Responda, com base na crítica sobre o espetáculo:
(a) Em que lugares o texto gostaria de ver a obra?
(b) Que comprimento tinha o dinossauro gigante e herbívoro mencionado?
(c) A quem se agradece na última frase?

▸ TRECHO SELECIONADO:
--------------------------------

Na minha utopia, eu gostaria de ver essa obra em estádios de futebol, grandes arenas, emissoras de TV, em cada estado brasileiro, para que todos soubessem da nossa importância. Aí sim, eu acreditaria em um Brasil promissor, incontestavelmente andando para frente!
O espetáculo apresenta a face do museu, o mecanismo de seus anos, pessoas que entram e saem dele, que se encontram, dos pesquisadores ao antigo funcionário público, tudo muitíssimo bem contado, com riqueza de detalhes. A obra dá vida às peças que ali estão, contando suas histórias, das asas da borboleta-azul ao esqueleto do Tapuiasaurur Macedoi, um dinossauro gigante e herbívoro de quase 12 metros de comprimento, que viveu há mais de 120 milhões de anos. Encenado por Eduardo Rios, que arranca risos da plateia!
Sei lá, mas essa obra deveria ser eternizada, mas não em uma crítica e sim nos palcos, nos livros, pois se trata de um favor a essa sociedade que precisa acordar, deixar essa dormência intelectual de lado, rever a grandeza do Brasil na íntegra!
Obrigada à Produtora Sarau, por acreditar em projetos que nos deixam aproximarmos de quem realmente somos e o que podemos ser!

--------------------------------

▸ DADOS APRESENTADOS:
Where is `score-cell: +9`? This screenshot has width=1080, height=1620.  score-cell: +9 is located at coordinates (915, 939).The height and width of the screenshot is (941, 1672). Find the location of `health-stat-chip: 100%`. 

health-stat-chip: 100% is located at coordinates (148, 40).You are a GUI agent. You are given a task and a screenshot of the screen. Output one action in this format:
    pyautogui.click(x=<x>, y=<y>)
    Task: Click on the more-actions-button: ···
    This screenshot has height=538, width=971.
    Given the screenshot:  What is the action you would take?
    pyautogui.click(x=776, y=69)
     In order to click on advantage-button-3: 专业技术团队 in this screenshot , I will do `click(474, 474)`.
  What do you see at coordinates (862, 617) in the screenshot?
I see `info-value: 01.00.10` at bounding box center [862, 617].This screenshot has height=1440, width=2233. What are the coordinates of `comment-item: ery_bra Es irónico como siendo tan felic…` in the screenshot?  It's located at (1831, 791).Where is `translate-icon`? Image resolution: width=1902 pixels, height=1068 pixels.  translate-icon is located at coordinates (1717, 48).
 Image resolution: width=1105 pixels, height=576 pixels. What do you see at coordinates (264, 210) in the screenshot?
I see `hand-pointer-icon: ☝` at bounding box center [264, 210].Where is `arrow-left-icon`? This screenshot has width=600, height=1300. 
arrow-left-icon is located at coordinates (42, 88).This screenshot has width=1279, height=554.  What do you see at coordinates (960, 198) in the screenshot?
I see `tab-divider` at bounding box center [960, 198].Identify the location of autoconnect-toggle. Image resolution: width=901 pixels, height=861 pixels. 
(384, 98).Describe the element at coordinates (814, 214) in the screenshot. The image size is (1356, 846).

--------------------------------

▸ RESOLUÇÃO:
(a) Em estádios de futebol, grandes arenas e emissoras de TV, em cada estado brasileiro.
(b) Quase 12 metros.
(c) À Produtora Sarau.